— EXERCISE GOAL —
According to the article on tuberculosis in Africa, in how many African countries has the annual number of new TB cases quadrupled since 1990?

Tuberculosis emergency in Africa

According to the World Health Organisation (WHO), African health ministers have declared a tuberculosis emergency to order to rally greater political commitment in the fight against one of the continent's top killers.

The World Health Organisation Regional Committee for Africa, which is comprised of health ministers from 46 member states, has declared tuberculosis an emergency in the African region.

The announcement came after four days of talks in Mozambique.

The WHO says the declaration is a response to an epidemic that has quadrupled the annual number of new TB cases in 18 African countries since 1990 and continues to rise across the continent, killing more than half a million people every year.

Among people who are HIV-positive, tuberculosis is a leading cause of death, and accounts for about 11 percent of AIDS deaths worldwide.

WHO experts say tuberculosis poses a major challenge in managing treatment for people with HIV.

The declaration of a tuberculosis emergency, says the WHO, should unlock more money from the Group of Eight (G8) industrialised nations, the United States and the Global Fund, from where developing countries draw much of their cash for fighting AIDS and other diseases.

Because HIV weakens the immune system, sufferers are more susceptible to infectious diseases such as TB and pneumonia.

The WHO says that someone who is HIV-positive and infected with TB is 5-7 times more likely to develop active TB than someone infected with TB but not infected with HIV.

— EXTRACTED INFORMATION —

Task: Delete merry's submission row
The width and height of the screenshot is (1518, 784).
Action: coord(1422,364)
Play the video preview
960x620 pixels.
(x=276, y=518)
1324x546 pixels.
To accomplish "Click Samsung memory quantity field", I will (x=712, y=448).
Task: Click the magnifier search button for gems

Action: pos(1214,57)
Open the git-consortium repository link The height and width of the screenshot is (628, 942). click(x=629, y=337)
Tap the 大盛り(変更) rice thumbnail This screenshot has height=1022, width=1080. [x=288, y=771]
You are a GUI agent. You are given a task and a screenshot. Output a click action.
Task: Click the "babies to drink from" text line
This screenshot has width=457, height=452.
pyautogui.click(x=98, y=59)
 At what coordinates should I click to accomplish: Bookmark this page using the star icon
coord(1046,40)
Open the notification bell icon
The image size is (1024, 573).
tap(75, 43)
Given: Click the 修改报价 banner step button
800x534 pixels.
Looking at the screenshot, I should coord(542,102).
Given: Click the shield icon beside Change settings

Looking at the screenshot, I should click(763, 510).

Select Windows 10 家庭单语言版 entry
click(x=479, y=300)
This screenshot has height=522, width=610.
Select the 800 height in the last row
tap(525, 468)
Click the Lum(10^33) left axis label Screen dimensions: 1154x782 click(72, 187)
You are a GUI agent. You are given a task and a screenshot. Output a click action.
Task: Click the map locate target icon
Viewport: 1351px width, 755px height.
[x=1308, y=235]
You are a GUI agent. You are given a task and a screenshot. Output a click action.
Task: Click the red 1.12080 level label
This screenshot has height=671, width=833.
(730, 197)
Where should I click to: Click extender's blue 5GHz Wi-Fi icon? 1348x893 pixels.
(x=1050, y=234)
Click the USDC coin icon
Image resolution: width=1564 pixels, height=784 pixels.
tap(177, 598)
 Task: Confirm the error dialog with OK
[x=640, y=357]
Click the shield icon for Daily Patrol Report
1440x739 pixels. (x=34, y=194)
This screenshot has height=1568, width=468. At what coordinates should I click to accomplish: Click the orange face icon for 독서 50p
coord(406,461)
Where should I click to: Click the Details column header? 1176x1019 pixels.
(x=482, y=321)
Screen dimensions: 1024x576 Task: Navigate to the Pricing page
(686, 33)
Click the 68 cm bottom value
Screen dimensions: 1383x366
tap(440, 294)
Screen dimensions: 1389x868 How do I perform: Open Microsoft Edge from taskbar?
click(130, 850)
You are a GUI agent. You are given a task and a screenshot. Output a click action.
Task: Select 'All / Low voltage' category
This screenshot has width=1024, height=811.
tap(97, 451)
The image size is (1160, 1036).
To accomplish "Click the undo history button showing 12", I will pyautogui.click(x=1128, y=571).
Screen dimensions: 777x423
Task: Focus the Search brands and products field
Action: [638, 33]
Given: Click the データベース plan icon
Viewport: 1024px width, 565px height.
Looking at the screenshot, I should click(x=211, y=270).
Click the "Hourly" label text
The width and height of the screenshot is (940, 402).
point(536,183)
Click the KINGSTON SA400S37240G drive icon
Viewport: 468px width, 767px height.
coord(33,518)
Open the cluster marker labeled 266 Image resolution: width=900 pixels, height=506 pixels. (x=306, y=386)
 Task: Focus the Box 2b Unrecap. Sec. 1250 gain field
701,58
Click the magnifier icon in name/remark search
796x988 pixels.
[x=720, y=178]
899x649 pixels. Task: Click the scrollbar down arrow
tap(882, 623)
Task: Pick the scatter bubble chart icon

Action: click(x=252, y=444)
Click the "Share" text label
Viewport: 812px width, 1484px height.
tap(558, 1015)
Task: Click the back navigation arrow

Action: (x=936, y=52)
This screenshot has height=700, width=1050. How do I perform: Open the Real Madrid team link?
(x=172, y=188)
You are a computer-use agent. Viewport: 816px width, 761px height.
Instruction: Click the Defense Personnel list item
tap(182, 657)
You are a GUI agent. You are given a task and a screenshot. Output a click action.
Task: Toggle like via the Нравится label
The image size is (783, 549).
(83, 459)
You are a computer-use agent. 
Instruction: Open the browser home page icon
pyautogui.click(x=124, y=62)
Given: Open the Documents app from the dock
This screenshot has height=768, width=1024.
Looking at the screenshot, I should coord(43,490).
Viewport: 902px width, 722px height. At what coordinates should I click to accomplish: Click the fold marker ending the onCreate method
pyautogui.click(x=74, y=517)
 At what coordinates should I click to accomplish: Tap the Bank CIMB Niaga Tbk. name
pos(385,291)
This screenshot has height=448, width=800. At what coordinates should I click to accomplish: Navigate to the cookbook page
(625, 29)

— YOUR RESPONSE —
18